Hogwood-Blofeld put down the phone and opened his safe. It contained three items: the keys to the SPECTRE doomsday machine; some vials of Plutonium 239 and Karl Richter's second recording of the Matthew Passion, undertaken in the last year or so of his life (1979). A note from Counter-Intelligence was attached to the box-set.

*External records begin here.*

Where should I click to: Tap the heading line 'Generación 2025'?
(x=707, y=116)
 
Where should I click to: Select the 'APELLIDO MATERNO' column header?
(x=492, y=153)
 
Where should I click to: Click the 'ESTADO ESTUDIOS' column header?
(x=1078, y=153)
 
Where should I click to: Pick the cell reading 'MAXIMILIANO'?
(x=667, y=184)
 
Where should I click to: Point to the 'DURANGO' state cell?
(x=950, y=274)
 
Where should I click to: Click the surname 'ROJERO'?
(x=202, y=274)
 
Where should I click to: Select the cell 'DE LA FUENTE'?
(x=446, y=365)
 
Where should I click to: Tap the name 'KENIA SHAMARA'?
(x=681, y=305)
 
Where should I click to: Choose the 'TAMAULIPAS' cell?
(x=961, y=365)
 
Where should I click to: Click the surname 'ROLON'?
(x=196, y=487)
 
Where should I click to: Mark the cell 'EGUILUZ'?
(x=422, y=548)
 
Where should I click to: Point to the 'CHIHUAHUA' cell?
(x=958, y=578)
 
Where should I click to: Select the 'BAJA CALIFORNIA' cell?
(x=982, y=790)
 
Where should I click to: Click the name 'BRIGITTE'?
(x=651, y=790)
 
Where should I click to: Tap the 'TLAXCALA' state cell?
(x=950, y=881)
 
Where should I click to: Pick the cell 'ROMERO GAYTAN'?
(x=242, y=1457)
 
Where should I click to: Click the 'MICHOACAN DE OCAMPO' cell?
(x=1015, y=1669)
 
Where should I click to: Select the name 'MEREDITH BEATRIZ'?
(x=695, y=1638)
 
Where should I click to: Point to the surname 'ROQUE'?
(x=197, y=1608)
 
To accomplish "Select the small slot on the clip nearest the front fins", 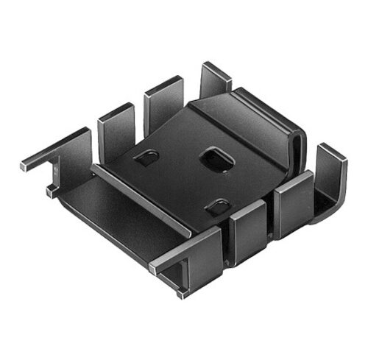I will coord(217,207).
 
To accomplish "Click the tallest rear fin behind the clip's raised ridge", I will coord(216,82).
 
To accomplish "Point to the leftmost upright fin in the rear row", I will coord(116,130).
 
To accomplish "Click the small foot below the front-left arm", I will coord(180,292).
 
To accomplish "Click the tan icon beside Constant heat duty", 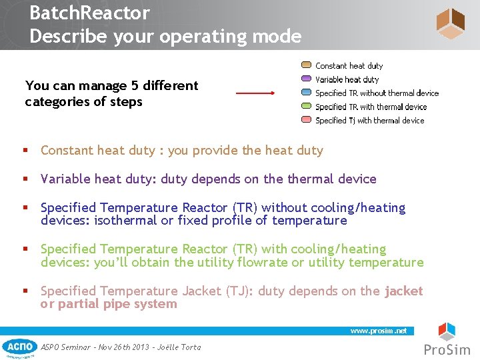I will coord(306,65).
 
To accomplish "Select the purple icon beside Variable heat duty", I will coord(306,79).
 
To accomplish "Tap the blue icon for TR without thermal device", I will coord(306,93).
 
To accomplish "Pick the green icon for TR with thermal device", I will coord(306,107).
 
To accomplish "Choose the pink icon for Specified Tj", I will coord(306,120).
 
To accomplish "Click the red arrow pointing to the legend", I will coord(255,94).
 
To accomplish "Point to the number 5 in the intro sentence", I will coord(119,85).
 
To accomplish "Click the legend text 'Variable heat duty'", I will coord(347,79).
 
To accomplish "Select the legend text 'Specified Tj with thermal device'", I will coord(369,121).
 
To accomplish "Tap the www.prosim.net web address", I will coord(379,331).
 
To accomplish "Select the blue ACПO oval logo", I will coord(19,346).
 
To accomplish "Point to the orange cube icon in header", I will coord(450,24).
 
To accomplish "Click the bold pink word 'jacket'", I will coord(403,291).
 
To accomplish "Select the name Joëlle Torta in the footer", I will coord(181,347).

`It would be easy to decry this account as Bach being performed like Bruckner. If such a throwaway line has any relevance here, it refers to the breadth, power and concentration of this signal event. How musical this performance is - it is the complete opposite of a pallid, dry-as-dust skip-through by modern-day practitioners who have no metaphysical connection whatsoever with the music. Consider the array of soloists. It's stellar. The only weak link on paper is Peter Schreier and he minimises his gritty tone even if he is in worse voice, comparatively speaking, than what he was for Karajan in 1972. Edith Mathis and Janet Baker are a more heavenly duo than the Discouri. Dietrich Fischer Dieskau is always at his best in Bach: there is no suggestion he is going to unleash `Die Forelle' at any given moment. A large chorus is used but its diction and dedication cannot be gainsaid: its members are clearly swept up in the fervour of Bach's vision of Good Friday. The warm analogue recording is in the best traditions of Deutsche Grammophon; it's perfectly balanced. Something rare and wonderful occurs on the third disc. As memorable as the performance has been hitherto, it deepens out with `Ach Golgotha'. One can actually hear the change and it continues unabated to the closing bar of 'Wir Setzen Uns Mit Tränen Nieder'. This is no mere performance of a set-score. It is a religious rite. If Transubstantiation has ever occurred outside the Mass - in the sense of channelling the salvific power of Golgotha - it's here. Not even the Klemperer operates in the same dynamic. The stillness of 'Nun Ist Der' can only be likened to the Deposition from the Cross by Rogier van der Weyden where St John and the Women behold the Dead Christ in the gloom. Consumatus est.'
Mmmmh, it sounds impressive in its own way, Hogwood-Blofeld thought covertly to himself. A courier took it down to the dungeon. Shortly afterwards, there was a knock on the door. It was a pale-faced Rene Jacobs.
"Here you go, Number One!" he squeaked. "A signed confession from Father Melchizedek. You'll need to defrock him in the very least. And I want to make a confession myself too! Where do you want me to start?